7. For the Lungs – In Traditional Chinese Medicine, autumn is a season associated with dryness, contracting, and going inward. As such, it corresponds to the lungs and the large intestine. It is believed that we are more vulnerable to respiratory “evils” during the fall, so a blend like the Breathe Tea can help support physical and energetic lung health. As the source processing for our grief and trauma, both tender and common in this season, giving extra attention to our respiratory system is wise. Whether stemming from environmental or energetic origins, the lungs are susceptible to toxic intake. Breathwork is a critical component of much magick, so “clearing the air” is one way for us to purify and protect our sacred vessels that channel divine life force.

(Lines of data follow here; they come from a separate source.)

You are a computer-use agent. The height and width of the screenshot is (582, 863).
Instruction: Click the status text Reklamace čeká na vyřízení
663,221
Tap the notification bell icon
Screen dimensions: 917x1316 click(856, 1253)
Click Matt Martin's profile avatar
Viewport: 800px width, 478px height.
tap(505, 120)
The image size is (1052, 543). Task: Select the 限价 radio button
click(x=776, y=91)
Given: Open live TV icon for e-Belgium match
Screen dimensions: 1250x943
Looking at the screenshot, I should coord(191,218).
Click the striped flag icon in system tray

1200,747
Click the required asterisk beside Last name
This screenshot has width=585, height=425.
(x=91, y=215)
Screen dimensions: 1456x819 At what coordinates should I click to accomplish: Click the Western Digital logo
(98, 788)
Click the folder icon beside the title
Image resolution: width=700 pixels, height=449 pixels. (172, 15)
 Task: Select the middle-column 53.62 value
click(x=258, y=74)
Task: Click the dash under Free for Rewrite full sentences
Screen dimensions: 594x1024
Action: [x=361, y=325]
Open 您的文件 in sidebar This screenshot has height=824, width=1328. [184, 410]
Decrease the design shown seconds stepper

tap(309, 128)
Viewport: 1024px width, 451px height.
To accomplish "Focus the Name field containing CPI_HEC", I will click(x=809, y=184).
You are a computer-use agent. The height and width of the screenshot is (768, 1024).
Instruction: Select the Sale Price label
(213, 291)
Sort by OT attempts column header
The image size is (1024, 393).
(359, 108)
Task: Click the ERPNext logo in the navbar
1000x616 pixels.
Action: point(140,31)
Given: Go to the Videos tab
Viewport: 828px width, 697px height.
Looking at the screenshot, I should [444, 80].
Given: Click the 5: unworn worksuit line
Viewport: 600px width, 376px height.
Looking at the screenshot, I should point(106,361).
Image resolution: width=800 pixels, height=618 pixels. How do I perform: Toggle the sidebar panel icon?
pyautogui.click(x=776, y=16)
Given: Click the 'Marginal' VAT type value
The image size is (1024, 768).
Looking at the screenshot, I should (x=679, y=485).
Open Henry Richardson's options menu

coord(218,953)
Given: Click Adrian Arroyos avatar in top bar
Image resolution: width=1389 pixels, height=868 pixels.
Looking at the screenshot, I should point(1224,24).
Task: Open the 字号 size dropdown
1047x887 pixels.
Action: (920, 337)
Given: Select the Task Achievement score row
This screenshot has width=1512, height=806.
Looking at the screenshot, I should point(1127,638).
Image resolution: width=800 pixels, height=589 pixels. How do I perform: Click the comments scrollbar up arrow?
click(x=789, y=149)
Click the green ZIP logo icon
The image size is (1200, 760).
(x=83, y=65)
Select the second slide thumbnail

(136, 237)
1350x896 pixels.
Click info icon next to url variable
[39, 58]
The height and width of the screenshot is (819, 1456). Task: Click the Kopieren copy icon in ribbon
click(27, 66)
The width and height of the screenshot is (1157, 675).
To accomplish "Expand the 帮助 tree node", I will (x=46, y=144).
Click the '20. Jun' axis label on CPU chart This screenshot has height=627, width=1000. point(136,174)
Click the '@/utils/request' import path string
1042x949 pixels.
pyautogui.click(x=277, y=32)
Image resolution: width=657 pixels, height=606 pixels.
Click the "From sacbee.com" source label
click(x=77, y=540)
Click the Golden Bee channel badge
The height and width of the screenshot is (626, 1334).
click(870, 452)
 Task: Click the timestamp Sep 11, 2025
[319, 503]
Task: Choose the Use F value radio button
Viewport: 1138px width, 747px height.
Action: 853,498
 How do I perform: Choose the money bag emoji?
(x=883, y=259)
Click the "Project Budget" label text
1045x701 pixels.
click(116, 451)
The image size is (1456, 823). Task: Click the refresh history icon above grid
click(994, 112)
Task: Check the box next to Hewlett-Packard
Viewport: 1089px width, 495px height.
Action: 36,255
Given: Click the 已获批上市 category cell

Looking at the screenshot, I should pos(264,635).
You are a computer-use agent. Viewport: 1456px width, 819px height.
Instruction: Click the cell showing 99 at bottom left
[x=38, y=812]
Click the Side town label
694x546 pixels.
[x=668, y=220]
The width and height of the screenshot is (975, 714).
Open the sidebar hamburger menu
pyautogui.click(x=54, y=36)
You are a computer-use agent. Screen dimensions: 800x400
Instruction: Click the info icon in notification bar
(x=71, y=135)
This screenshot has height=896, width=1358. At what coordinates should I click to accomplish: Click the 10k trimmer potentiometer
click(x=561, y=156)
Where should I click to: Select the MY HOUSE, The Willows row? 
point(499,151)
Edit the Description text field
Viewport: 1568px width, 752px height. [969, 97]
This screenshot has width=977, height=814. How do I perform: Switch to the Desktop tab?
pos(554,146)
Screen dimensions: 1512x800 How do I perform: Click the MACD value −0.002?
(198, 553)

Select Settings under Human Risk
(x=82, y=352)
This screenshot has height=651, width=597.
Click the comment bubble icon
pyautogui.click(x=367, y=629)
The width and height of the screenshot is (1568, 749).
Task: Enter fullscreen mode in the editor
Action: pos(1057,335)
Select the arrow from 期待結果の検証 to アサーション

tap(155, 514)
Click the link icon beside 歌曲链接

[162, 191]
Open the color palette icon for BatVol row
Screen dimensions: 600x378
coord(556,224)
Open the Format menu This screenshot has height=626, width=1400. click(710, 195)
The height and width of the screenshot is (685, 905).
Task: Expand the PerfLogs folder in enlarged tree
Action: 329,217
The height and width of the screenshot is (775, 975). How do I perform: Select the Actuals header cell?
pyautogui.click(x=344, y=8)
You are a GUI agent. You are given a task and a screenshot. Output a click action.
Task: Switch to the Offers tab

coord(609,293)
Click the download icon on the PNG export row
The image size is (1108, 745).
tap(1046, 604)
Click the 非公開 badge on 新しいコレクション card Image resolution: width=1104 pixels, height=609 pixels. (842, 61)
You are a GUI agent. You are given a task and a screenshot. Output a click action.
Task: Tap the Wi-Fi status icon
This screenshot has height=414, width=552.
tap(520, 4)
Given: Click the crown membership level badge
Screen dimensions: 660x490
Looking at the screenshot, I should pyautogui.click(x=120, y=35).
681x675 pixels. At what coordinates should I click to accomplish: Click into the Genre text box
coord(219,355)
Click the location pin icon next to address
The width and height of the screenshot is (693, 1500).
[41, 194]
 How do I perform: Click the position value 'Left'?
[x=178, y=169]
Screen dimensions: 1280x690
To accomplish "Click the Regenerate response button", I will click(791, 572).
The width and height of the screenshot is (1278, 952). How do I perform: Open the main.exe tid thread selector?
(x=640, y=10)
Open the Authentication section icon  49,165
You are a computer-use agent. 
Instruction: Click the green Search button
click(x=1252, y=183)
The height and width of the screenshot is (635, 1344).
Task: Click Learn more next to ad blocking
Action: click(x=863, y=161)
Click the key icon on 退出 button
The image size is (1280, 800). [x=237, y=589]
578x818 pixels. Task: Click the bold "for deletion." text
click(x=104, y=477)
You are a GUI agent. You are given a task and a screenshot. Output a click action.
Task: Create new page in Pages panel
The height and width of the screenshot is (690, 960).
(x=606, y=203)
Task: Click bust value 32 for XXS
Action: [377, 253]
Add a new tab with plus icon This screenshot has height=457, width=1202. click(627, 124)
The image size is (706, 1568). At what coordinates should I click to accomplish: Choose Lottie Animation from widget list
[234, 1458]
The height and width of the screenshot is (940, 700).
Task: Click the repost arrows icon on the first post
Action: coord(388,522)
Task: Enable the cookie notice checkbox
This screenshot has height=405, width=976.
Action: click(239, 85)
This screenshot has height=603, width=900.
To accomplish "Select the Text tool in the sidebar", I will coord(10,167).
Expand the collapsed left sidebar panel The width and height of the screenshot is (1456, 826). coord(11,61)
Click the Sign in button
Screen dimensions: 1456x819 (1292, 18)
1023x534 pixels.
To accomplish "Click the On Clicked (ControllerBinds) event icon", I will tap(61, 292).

This season, as shown by many distinct autumn rituals that persist in today’s modern world, is all about the balance of light and darkness. Yes, the Sun may start to offer us fewer daylight hours, but we can create our own warmth and illumination through sacred rituals and other conscious practices. Let’s make time for introspection, intention and appreciation for what is, so we’re ready for what’s to come!